Braintree - I use braintree to process credit card payments when you order and use a credit card to purchase your items from my website.

Paypal - I use Paypal to process payments when you order and use Paypal to purchase your items from my website.



9. Where your personal data may be processed
Sometimes I will need to share your personal data with third parties and suppliers outside the European Economic Area (EEA), such as Australia, Canada or the USA.



The EEA includes all EU Member countries as well as Iceland, Liechtenstein and Norway. I may transfer personal data that I collect from you to third-party data processors in countries that are outside the EEA. For example, this might be required in order to fulfill your order, process your payment details or provide support services. If I do this, I have procedures in place to ensure your data receives the same protection as if it were being processed inside the EEA. 

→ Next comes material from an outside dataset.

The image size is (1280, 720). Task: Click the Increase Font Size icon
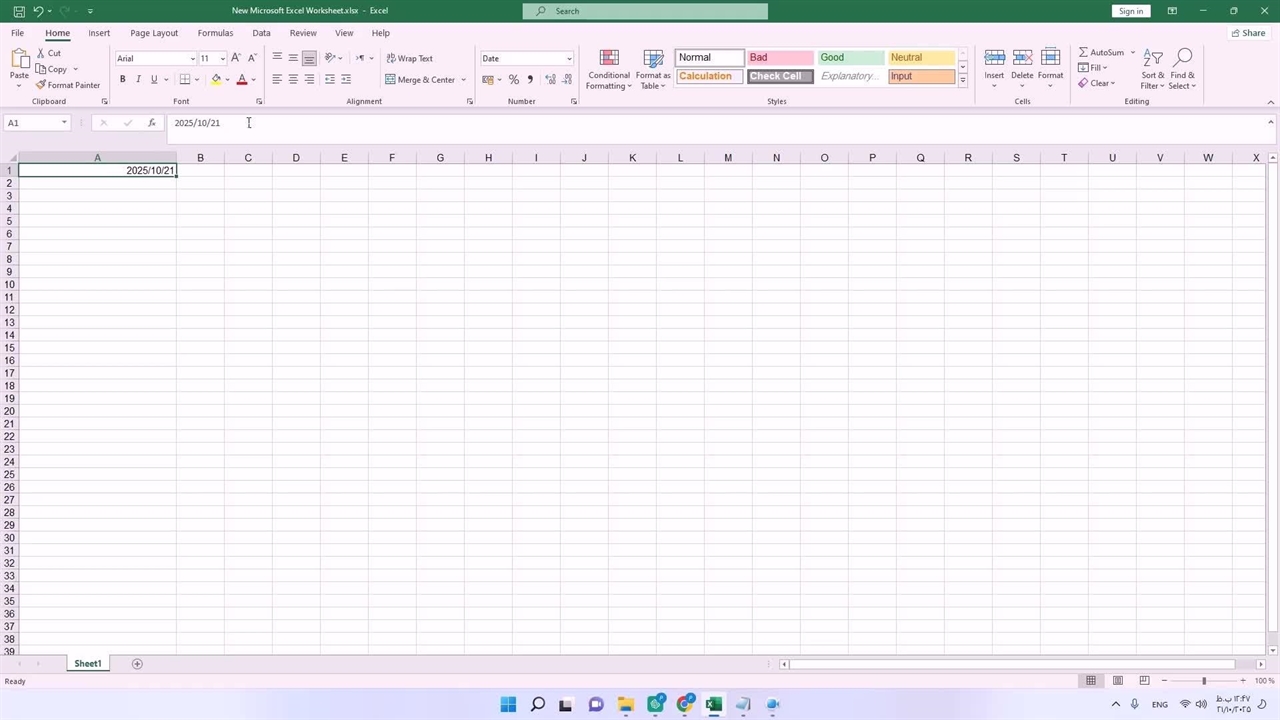click(x=236, y=58)
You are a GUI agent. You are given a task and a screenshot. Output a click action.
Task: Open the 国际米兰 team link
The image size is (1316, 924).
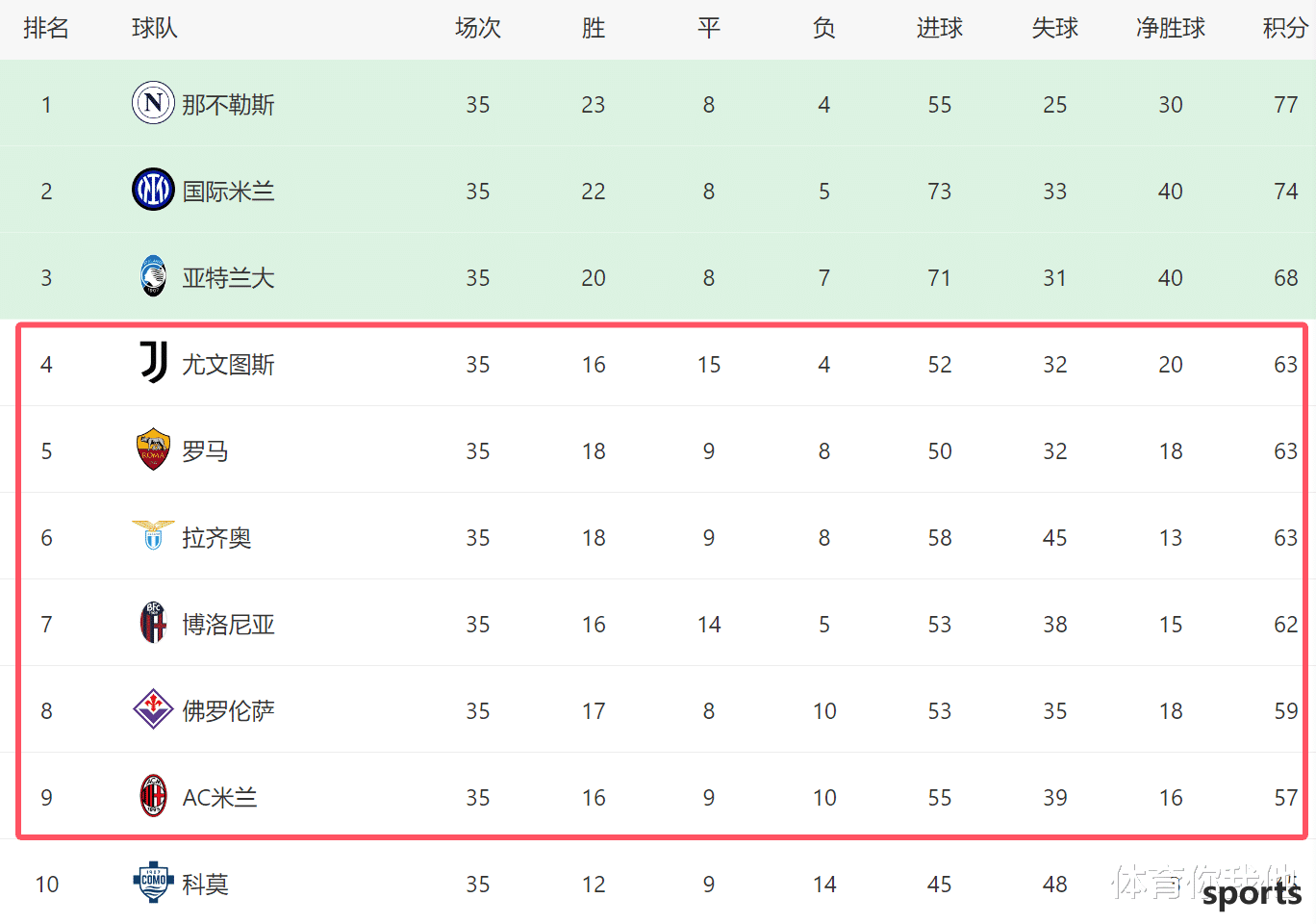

SupaDupa, the service that powers this website, is a British company with its head-office located in London, England. For the purposes of EU data protection law, the United Kingdom is considered a country which provides adequate protections for Personal Information, as confirmed by the European Commission in Commission Decision 2002/2/EC.

The service is run mainly from their offices in London. However, by the very nature of the service, the data that is viewed, collected, stored or posted on or through their platform also needs to flow from wherever you are located in the world, to where they are storing the data (i.e. in most cases, in the United States). In addition, SupaDupa also uses third-party service providers (such as managed hosting providers, card processors, sub-processors of Customer Content and technology partners) to provide the necessary hardware, software, networking, storage and other services that I use to operate their services. These third party providers may process, or store, the same Customer Content on servers outside of the EEA, including in Canada or the US.



By continuing to use this website, or submitting any personal data, you authorize SupaDupa and its authorized service partners to use and process your Data (including any personal information you provide) in these countries. Please be aware that the privacy protections and the rights of authorities and Government agencies to access your personal information in some of these countries may not be equivalent to those in your country. You can read more about SupaDupa’s privacy policy at https://info.supadupa.me/privacy




10. How “Do Not Track” requests are handled
This website does not support "Do Not Track" requests.
To determine whether any of the third-party services I use honor the “Do Not Track” requests, please read their respective privacy policies.




11. Your rights
If you are a EEA resident, you have the right to access personal information I hold about you and to ask that your personal information be corrected, updated, or deleted. If you would like to exercise this right, please contact me through the contact information below.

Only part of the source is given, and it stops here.